I've been speaking with the minister's office about the importance of good-quality dementia care and why it's necessary within the aged-care sector. Dementia can affect anyone but is most common in people aged over 65 years. Dementia Australia estimates there are more than 421,000 Australians living with this disease, and as our population ages this figure is only going to grow. The Royal Commission into Aged Care Quality and Safety recognised this fact and recommended, in recommendation 80:

… that all workers engaged by providers who are involved in direct contact with people seeking or receiving services in the aged care system undertake regular training about dementia care and palliative care.

The recruitment for ongoing dementia care training is a start, but I want the government to go a step further and make dementia care training mandatory for all people working in the aged-care sector, both at residential facilities and for at-home care support. This means that anyone caring for older Australian would be educated to a level where they have a deep understanding of dementia and the intricacies of care needed for people living with this condition. Dementia Australia agrees. This organisation's response to the royal commission recommendations included a section about the adequacy and quality of dementia care training in aged care. Eighty per cent of people who responded to Dementia Australia's question said aged care staff were not adequately educated about dementia and best-practice dementia care in order to meet the needs of persons living with dementia in the community or residential aged care settings. We have recommendation 80 from the royal commission and evidence from within the aged-care system that better and more dementia care training is needed.

There is some amazing dementia care training already out there, and it's free, but it's not being used by enough aged-care providers. The Department of Health and Aged Care, Dementia Australia, Dementia Training Australia and the Wiking Dementia Centre all have accredited training programs for dementia care, but if people want to go further they can take up a Cert III program that includes dementia care, or enrol in the University of Tasmania's Diploma of Dementia Care. We don't need to reinvent the wheel. The training programs are already there.

I'm calling on the government to do more than just require ongoing training. We need to set the minimum standard for dementia care at Cert III level. As it stands, people training to work in aged care do a Cert III in aged care or individual support in ageing. There is a unit on dementia care in these programs, but it's elective. I think dementia care should be essential, and I know it could be incorporated into the existing Cert III programs.

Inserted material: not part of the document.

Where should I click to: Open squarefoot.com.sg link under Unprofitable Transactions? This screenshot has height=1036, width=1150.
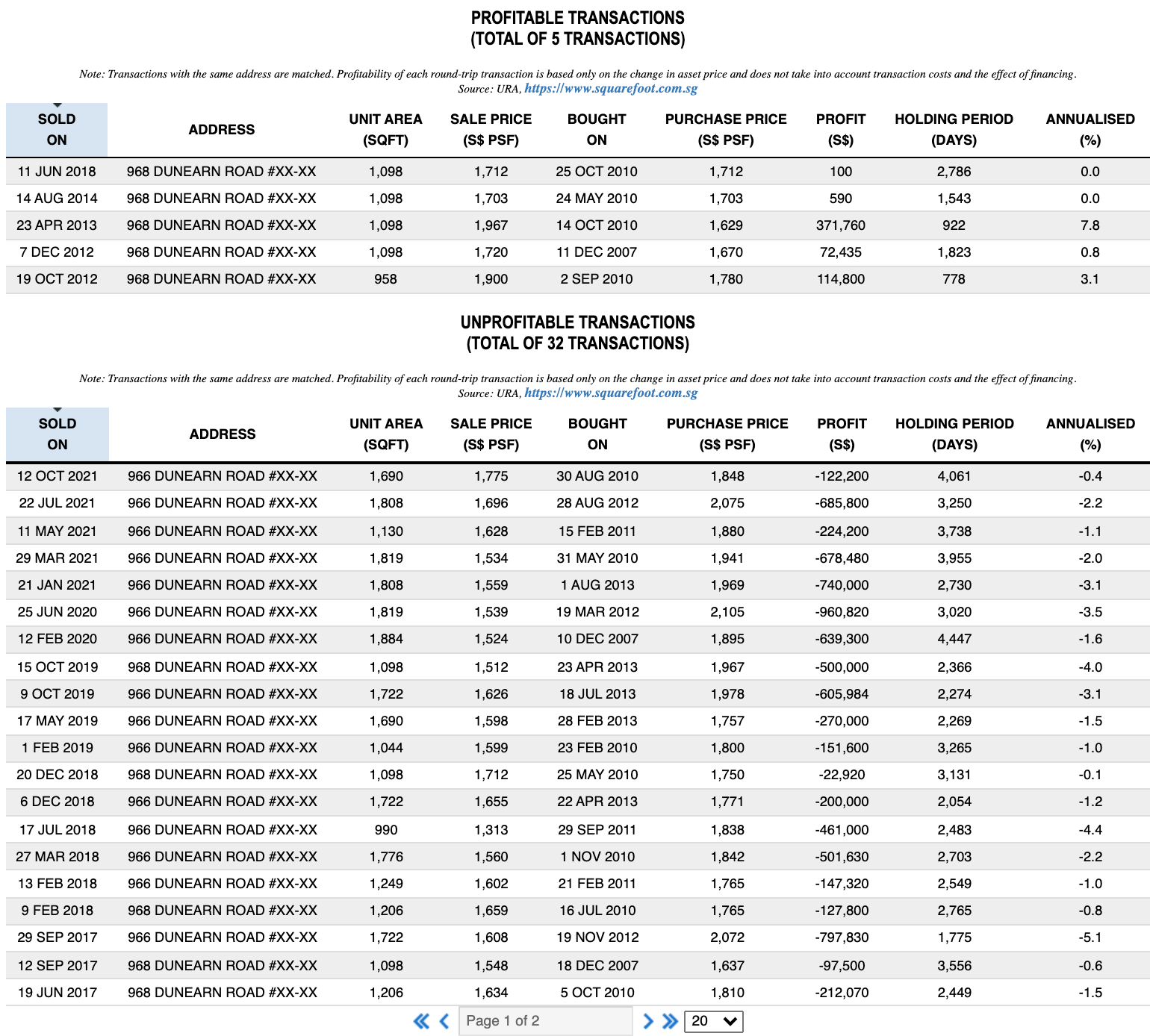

I've told the health minister and her advisers this, and they agree. They have told me they are working towards a mandatory minimum level of dementia training for the aged-care sector. I'll be watching that with interest, because I know how important this care is for older Australians and their families.

We need ongoing training that reflects the impact dementia has on a person's health, personality and general wellbeing, plus the implications of this condition in an aged-care setting. But it's not just about providing the ongoing training; aged care workers must be supported to complete dementia care training the same way they are supported to do other professional development. That means paid time to complete the course. If we really want aged care that actually supports people living with dementia then we owe it to them to have well-trained people providing the services that they need. We owe it to the aged-care workers to support them as they train to provide the best-quality care they can.